▸ **Work instructions**
Rename "icon" to "symbol" throughout everything from the line containing "Viewport: 280px width, 210px height." down to the line containing "Action: coord(13,233)", and return only those rows with the pictures left out.

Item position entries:
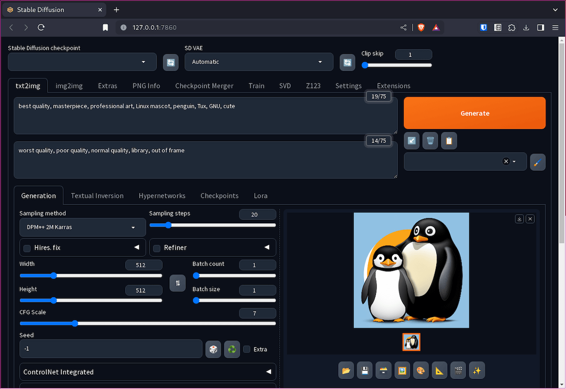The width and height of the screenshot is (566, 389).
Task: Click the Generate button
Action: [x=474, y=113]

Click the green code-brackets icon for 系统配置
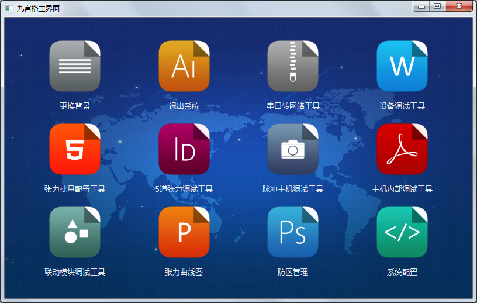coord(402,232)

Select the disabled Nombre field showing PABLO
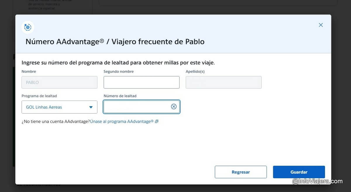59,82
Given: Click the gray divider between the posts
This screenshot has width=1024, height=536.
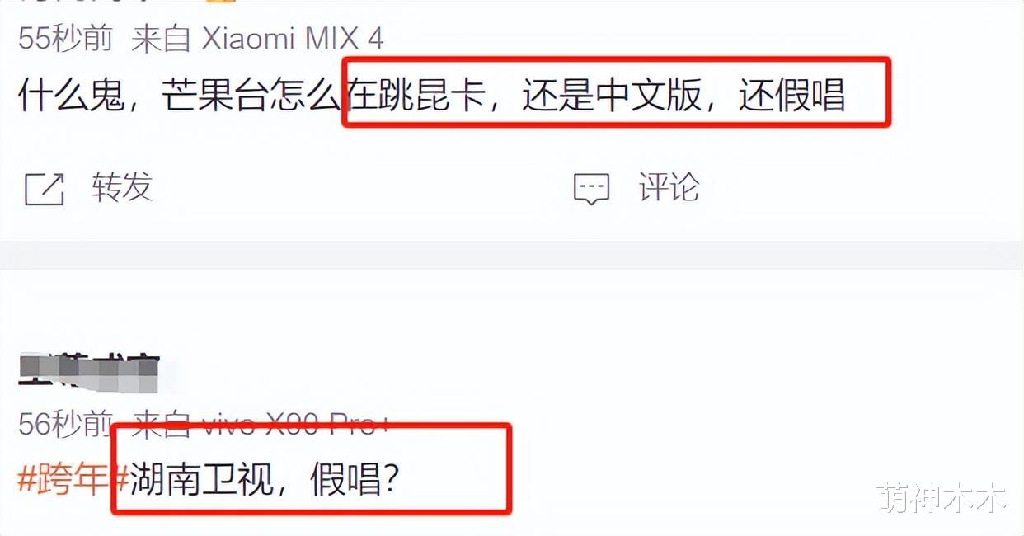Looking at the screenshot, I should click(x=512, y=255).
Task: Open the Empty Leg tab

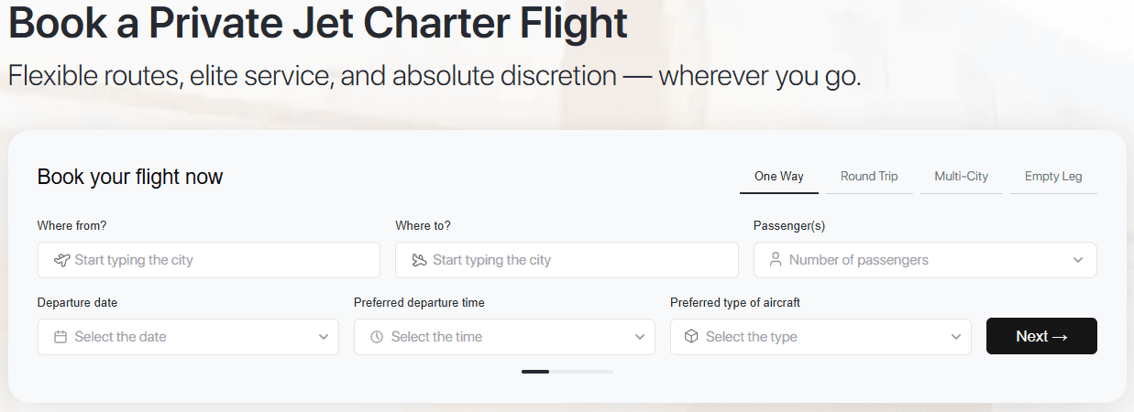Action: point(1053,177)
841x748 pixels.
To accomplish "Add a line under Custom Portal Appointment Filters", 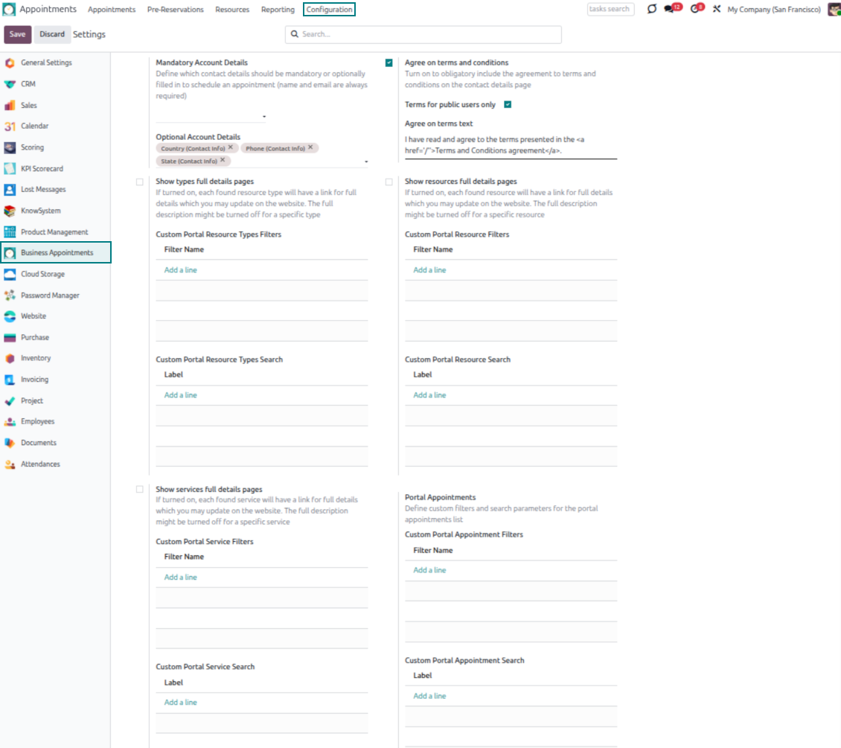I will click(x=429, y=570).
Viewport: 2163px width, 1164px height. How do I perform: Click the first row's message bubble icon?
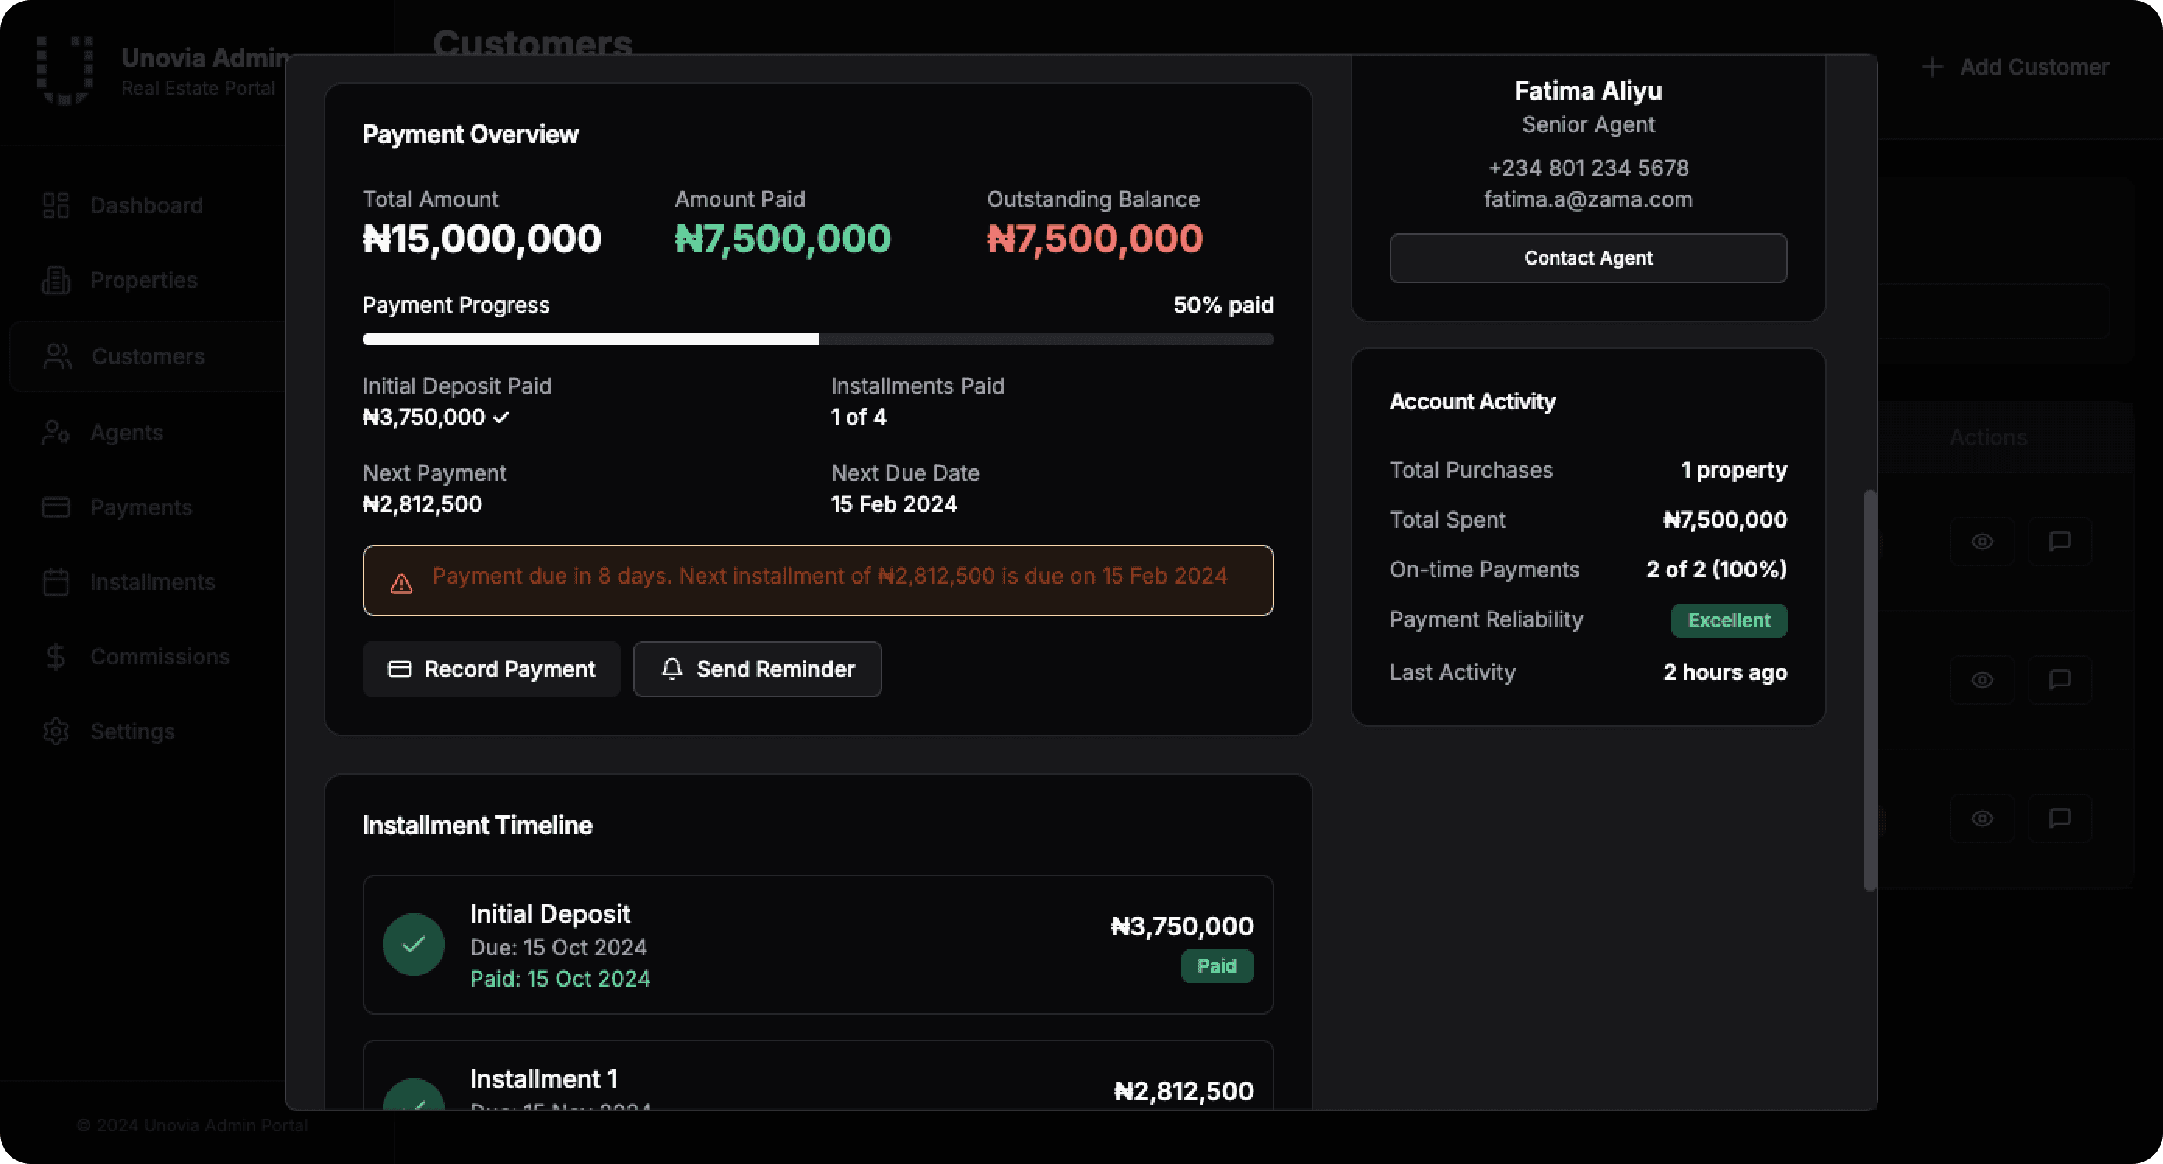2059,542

---

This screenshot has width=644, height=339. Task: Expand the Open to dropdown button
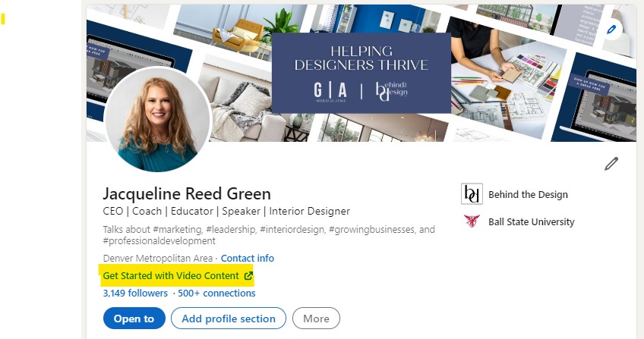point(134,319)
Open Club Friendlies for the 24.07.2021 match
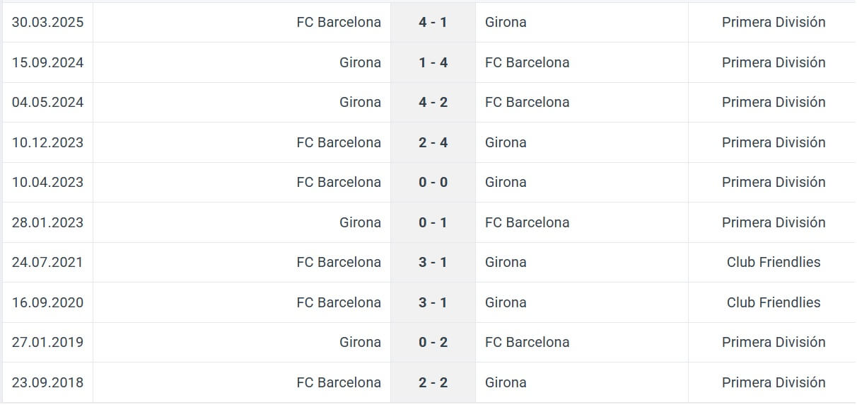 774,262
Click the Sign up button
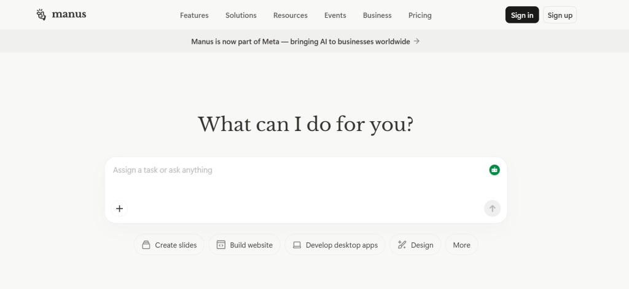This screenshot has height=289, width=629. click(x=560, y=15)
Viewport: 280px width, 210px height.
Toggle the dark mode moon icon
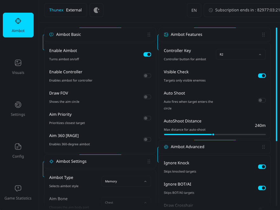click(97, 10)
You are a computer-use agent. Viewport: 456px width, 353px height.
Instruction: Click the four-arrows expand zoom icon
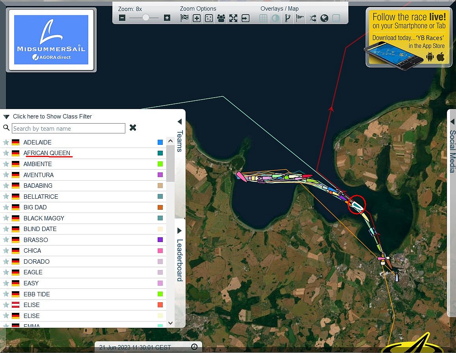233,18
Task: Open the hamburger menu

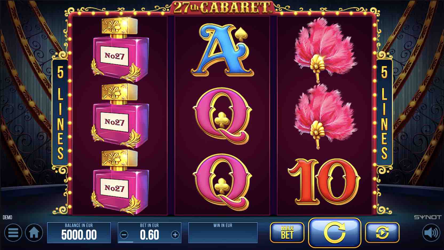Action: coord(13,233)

▸ **Expected answer**
Viewport: 280px width, 210px height.
Toggle the dark mode moon symbol
click(97, 10)
You are a computer-use agent. Viewport: 456px width, 353px height.
Instruction: Click the four-arrows expand zoom symbol
233,18
Task: Open the hamburger menu

Action: coord(13,233)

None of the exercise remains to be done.